_Work to be completed_. Where does the word "folder" show up in the data? Please find each such line and copy it.

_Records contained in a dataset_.
----------
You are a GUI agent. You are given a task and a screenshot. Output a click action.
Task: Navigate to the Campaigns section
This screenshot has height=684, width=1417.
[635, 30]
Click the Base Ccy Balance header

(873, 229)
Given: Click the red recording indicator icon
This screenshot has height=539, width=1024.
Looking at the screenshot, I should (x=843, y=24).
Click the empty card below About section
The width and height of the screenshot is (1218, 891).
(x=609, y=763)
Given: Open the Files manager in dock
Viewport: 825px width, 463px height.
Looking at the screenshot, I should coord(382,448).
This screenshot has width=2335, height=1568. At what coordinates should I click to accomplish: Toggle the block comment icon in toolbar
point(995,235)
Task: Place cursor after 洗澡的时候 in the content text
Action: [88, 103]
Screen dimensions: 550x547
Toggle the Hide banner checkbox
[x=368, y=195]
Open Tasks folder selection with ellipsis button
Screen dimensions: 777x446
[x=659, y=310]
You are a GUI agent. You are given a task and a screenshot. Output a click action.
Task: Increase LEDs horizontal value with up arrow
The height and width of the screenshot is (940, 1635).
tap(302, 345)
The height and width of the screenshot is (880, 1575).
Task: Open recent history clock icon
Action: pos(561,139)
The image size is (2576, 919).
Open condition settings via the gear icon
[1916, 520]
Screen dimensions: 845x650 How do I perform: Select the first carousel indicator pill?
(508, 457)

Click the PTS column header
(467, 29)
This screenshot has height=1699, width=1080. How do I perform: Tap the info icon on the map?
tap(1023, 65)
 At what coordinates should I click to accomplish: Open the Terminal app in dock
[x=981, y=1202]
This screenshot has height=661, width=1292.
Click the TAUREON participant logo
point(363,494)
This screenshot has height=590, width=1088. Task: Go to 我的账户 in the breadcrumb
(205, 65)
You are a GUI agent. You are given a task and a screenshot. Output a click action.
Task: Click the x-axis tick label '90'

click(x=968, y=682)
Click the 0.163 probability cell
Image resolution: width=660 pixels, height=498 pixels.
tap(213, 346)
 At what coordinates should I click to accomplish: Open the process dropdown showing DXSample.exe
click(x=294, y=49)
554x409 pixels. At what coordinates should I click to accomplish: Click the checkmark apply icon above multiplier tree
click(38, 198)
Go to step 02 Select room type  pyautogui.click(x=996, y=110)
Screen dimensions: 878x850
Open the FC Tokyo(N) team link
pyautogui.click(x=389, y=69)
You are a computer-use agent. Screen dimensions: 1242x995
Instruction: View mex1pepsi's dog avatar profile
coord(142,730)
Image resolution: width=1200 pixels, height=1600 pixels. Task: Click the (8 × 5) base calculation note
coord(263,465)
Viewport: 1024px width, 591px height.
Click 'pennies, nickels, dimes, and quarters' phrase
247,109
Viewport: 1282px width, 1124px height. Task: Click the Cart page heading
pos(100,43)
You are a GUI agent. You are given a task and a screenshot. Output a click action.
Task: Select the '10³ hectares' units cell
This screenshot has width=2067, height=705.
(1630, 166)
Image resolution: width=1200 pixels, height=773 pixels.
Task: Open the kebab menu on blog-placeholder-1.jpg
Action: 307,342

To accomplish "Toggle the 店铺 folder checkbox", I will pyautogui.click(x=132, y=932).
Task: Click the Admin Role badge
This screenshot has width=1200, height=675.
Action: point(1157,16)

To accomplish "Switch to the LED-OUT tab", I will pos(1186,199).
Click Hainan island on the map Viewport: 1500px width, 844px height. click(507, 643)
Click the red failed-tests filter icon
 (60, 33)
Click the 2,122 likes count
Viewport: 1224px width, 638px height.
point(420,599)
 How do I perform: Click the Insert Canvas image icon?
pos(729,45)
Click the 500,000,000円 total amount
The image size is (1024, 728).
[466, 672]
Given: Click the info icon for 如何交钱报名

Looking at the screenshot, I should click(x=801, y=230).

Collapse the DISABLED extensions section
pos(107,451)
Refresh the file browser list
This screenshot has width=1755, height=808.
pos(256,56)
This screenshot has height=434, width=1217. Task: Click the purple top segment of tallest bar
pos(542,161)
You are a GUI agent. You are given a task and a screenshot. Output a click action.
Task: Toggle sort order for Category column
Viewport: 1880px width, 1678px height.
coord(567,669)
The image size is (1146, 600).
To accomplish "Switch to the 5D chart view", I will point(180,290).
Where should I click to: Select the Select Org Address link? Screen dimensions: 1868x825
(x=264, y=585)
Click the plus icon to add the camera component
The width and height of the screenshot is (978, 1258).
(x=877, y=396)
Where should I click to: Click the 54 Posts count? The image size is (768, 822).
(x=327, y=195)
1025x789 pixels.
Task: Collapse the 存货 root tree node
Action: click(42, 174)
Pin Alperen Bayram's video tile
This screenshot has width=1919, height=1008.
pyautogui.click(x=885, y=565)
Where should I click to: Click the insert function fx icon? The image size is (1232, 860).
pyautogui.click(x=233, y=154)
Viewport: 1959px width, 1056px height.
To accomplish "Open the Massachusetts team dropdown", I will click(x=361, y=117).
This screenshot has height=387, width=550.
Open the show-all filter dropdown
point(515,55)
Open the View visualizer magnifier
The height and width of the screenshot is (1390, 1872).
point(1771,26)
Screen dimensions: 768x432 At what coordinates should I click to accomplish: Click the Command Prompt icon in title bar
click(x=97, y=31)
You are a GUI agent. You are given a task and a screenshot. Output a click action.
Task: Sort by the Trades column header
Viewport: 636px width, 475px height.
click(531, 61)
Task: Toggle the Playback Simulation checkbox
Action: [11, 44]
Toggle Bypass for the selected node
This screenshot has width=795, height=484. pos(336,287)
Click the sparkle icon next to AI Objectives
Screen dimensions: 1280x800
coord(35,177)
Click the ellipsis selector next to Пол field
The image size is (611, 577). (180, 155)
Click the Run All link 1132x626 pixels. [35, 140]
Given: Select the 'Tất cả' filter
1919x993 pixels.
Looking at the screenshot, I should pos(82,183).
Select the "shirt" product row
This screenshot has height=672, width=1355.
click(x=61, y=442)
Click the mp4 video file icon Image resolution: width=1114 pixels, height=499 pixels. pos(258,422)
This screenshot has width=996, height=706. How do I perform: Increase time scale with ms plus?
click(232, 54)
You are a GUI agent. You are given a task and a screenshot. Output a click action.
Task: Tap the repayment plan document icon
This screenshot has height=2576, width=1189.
----------
_Reply to the task_.
Open Tasks folder selection with ellipsis button
To accomplish "Toggle the 店铺 folder checkbox", I will pyautogui.click(x=132, y=932).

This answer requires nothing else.